• Stated goal
Reproduce the part of the listing that begins with the line containing "Open the more" and ends with the line containing "Action: [346, 151]", both of those lines included.

Collected data entries:
= = =
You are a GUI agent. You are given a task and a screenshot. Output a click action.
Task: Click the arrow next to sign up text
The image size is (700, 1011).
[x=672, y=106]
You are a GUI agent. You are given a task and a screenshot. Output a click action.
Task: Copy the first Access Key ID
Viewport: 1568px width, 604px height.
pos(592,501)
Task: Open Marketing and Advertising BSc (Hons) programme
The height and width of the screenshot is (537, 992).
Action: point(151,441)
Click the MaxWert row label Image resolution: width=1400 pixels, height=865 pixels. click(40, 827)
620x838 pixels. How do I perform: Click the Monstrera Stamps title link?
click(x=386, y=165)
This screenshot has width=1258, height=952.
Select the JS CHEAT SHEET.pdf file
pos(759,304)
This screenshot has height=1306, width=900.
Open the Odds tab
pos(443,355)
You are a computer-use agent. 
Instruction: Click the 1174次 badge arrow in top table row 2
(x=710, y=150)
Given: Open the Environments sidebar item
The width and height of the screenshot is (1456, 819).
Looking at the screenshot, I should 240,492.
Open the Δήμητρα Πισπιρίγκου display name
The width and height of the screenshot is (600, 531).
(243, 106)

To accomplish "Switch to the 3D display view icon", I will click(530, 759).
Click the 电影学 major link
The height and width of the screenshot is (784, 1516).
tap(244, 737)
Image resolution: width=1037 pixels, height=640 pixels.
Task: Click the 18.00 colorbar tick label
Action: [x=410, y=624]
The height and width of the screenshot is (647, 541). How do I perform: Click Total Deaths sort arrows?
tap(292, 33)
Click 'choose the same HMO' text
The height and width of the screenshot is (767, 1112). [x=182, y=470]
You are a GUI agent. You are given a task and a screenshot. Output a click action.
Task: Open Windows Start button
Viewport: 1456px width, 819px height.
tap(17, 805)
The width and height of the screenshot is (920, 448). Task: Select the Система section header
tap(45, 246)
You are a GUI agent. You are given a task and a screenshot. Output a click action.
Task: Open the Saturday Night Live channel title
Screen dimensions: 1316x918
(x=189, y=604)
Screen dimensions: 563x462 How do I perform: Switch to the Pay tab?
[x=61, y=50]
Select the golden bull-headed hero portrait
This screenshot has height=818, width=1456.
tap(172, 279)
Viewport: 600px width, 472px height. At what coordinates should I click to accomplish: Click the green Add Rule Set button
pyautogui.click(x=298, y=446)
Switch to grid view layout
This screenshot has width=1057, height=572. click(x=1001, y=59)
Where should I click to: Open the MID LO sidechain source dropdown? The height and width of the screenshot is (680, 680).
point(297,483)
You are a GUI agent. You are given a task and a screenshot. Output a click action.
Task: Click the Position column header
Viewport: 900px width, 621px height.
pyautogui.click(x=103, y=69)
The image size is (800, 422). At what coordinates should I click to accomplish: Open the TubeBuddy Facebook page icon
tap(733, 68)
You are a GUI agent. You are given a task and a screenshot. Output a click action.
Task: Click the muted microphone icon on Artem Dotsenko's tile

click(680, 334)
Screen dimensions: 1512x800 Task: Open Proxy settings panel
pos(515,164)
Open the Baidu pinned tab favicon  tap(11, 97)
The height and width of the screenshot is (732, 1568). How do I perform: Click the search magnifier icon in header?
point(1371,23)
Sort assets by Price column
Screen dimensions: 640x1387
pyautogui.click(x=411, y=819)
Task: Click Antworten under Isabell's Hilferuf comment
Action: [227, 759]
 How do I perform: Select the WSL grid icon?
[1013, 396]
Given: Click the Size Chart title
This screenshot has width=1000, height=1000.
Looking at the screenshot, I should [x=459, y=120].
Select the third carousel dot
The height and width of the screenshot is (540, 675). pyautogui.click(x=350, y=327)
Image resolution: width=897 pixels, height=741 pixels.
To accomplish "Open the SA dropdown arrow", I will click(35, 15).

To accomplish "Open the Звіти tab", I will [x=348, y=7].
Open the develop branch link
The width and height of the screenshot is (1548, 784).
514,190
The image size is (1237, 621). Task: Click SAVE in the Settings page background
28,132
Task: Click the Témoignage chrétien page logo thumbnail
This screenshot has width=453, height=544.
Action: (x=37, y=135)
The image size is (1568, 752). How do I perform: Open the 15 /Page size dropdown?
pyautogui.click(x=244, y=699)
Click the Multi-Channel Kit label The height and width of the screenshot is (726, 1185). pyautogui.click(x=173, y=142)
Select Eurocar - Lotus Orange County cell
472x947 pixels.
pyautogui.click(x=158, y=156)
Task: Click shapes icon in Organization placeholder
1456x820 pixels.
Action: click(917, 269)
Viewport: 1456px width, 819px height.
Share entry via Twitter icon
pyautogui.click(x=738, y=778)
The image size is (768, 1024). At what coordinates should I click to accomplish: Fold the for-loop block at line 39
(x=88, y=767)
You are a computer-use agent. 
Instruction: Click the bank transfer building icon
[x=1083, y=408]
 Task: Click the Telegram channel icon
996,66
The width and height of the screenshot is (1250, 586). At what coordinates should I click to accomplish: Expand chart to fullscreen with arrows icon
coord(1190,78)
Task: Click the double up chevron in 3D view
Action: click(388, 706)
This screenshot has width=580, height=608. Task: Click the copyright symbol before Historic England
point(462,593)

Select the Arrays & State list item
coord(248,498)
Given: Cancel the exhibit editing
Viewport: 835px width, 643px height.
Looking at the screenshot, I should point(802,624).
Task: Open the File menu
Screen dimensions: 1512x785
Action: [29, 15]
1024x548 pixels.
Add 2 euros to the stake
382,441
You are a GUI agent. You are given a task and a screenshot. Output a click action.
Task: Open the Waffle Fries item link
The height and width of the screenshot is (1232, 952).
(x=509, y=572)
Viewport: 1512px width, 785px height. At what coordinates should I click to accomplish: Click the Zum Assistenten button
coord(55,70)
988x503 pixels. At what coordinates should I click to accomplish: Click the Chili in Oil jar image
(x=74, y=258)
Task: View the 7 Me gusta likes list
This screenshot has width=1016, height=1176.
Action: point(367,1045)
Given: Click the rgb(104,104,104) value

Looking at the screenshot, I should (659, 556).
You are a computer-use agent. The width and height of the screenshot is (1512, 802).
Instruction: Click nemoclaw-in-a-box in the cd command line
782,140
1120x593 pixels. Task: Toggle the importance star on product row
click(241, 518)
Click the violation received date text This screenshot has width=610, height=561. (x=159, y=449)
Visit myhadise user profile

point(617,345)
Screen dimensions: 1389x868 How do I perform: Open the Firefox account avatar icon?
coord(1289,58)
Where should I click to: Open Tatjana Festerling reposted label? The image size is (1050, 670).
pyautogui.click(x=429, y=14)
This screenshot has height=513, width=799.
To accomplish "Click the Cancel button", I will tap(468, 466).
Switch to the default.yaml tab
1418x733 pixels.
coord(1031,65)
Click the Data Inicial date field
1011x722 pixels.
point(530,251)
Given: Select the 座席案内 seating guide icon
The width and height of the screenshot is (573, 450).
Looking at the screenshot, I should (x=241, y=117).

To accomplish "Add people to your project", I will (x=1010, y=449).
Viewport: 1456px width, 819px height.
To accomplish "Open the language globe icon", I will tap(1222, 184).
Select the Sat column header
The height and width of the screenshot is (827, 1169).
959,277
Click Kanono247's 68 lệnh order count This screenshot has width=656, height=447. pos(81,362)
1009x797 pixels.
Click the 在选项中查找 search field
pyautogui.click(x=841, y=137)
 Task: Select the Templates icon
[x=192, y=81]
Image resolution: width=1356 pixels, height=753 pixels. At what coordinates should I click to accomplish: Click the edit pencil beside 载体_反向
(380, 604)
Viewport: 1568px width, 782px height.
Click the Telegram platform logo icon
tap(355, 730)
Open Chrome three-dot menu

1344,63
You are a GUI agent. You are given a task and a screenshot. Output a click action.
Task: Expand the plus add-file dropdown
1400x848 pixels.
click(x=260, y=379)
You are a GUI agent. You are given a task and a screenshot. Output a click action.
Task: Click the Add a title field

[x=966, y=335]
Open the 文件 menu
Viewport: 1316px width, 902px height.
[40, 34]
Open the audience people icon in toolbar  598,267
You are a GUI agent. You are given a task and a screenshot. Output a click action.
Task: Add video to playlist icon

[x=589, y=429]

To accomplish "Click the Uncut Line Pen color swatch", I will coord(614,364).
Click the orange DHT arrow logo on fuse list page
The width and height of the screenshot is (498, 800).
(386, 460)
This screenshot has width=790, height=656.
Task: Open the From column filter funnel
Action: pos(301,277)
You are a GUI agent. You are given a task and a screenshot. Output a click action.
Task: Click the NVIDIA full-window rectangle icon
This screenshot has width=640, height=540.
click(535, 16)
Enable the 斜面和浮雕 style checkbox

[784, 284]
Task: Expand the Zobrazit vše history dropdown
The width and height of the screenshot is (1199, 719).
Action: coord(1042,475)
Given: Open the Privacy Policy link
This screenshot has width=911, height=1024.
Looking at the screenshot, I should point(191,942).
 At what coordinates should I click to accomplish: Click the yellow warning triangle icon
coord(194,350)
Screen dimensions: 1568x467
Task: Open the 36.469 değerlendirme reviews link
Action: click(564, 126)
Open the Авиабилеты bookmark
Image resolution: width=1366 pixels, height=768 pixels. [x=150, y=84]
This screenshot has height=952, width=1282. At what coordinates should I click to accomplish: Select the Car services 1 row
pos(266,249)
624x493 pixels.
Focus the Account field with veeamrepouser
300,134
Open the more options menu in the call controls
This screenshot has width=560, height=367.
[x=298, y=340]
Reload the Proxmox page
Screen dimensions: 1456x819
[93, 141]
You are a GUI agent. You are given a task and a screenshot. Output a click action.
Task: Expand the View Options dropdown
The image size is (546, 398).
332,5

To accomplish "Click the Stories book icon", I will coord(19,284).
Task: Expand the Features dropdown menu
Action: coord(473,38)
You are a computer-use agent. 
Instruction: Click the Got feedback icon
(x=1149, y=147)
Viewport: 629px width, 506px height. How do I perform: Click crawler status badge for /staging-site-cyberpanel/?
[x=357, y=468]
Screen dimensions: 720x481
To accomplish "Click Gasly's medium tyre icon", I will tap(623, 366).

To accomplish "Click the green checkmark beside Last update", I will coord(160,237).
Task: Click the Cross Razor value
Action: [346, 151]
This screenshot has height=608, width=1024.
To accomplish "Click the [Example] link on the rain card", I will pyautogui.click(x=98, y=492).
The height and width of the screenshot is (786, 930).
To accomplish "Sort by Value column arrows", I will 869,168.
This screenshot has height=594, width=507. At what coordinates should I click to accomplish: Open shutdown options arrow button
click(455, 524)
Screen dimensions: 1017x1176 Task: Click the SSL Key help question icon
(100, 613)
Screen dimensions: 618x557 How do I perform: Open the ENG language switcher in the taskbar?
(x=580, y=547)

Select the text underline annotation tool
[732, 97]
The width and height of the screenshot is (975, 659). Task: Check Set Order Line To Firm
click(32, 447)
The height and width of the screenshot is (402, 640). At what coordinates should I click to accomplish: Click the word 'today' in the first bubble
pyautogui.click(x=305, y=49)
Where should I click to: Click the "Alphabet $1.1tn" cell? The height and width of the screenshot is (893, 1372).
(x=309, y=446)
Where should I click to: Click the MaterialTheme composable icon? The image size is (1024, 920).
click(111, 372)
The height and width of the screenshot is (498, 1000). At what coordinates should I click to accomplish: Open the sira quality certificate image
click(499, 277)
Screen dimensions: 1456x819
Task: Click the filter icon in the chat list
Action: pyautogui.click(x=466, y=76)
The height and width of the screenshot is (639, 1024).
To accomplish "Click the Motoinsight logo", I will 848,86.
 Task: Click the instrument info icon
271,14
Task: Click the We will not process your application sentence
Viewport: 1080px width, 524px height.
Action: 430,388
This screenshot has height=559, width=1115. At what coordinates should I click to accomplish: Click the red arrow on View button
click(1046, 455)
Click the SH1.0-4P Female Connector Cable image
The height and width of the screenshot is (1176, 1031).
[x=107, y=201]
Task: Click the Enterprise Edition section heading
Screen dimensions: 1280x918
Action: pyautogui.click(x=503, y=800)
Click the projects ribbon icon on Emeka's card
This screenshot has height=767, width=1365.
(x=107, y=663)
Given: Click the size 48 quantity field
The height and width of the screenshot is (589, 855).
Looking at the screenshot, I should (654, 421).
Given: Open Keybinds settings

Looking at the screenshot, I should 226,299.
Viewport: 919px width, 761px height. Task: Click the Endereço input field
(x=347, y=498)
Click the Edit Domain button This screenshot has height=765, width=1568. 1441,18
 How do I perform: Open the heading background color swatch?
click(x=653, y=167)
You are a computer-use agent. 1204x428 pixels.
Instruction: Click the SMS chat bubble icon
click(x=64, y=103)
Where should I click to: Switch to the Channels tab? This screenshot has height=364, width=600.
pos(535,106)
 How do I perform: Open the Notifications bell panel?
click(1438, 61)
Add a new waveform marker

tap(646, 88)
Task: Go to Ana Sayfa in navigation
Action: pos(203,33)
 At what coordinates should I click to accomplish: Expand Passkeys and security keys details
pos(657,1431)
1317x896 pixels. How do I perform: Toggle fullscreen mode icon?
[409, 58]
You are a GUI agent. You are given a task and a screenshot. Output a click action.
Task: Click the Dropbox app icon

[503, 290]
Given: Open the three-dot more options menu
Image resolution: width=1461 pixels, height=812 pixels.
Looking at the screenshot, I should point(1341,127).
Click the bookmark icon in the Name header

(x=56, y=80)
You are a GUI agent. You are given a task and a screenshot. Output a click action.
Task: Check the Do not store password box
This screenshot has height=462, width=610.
= = =
• Exercise result
Open the more options menu in the call controls
This screenshot has width=560, height=367.
[x=298, y=340]
Reload the Proxmox page
Screen dimensions: 1456x819
[93, 141]
You are a GUI agent. You are given a task and a screenshot. Output a click action.
Task: Expand the View Options dropdown
The image size is (546, 398).
332,5

To accomplish "Click the Stories book icon", I will coord(19,284).
Task: Expand the Features dropdown menu
Action: coord(473,38)
You are a computer-use agent. 
Instruction: Click the Got feedback icon
(x=1149, y=147)
Viewport: 629px width, 506px height. How do I perform: Click crawler status badge for /staging-site-cyberpanel/?
[x=357, y=468]
Screen dimensions: 720x481
To accomplish "Click Gasly's medium tyre icon", I will tap(623, 366).

To accomplish "Click the green checkmark beside Last update", I will coord(160,237).
Task: Click the Cross Razor value
Action: [346, 151]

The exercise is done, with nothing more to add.